Transcribe the records below exactly as written, from the opening line through the line that contains "Given: Open the Tools options".

(Collected data entries)
+++++
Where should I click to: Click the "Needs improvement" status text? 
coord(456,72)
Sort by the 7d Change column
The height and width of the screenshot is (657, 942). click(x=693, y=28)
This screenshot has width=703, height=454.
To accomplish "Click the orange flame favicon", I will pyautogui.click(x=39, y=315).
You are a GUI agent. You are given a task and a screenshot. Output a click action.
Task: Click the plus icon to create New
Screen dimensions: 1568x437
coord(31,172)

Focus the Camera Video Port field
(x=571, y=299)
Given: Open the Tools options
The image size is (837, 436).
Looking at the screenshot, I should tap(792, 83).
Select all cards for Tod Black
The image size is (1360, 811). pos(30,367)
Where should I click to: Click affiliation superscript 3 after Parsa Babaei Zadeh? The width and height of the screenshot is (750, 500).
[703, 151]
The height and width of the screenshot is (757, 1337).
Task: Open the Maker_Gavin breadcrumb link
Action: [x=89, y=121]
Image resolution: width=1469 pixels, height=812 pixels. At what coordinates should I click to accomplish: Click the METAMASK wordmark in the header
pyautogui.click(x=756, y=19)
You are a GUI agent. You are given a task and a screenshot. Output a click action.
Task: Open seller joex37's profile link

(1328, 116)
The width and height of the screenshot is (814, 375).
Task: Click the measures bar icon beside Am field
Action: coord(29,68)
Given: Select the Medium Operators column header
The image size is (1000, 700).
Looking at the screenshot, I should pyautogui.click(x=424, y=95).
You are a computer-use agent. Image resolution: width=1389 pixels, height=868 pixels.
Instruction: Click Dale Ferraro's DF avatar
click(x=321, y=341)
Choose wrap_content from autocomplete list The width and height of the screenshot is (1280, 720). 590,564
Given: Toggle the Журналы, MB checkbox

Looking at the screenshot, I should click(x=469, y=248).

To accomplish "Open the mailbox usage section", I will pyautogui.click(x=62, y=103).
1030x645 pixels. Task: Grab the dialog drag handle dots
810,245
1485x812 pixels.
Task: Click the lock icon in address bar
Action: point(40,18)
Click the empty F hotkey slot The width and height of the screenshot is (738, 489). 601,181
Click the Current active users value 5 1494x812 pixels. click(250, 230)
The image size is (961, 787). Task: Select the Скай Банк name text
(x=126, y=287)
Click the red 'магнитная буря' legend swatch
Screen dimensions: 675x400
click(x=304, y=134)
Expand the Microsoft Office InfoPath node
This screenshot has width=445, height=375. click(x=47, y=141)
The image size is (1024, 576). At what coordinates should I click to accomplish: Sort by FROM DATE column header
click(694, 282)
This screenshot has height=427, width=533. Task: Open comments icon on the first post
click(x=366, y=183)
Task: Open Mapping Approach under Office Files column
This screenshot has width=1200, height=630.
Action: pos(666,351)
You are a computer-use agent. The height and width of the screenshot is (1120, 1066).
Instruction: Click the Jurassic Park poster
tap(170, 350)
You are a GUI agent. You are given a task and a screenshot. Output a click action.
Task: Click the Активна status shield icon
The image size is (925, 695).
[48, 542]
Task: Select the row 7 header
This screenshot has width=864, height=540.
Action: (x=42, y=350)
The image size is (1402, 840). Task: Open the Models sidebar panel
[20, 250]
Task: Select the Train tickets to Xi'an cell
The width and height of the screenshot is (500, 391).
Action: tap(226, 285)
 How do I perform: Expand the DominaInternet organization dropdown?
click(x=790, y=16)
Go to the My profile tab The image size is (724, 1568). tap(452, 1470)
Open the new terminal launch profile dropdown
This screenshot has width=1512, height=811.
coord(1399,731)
+++++
--- Task solution ---
Where should I click to: Click the "Needs improvement" status text? 
coord(456,72)
Sort by the 7d Change column
The height and width of the screenshot is (657, 942). click(x=693, y=28)
This screenshot has width=703, height=454.
To accomplish "Click the orange flame favicon", I will pyautogui.click(x=39, y=315).
You are a GUI agent. You are given a task and a screenshot. Output a click action.
Task: Click the plus icon to create New
Screen dimensions: 1568x437
coord(31,172)

Focus the Camera Video Port field
(x=571, y=299)
Given: Open the Tools options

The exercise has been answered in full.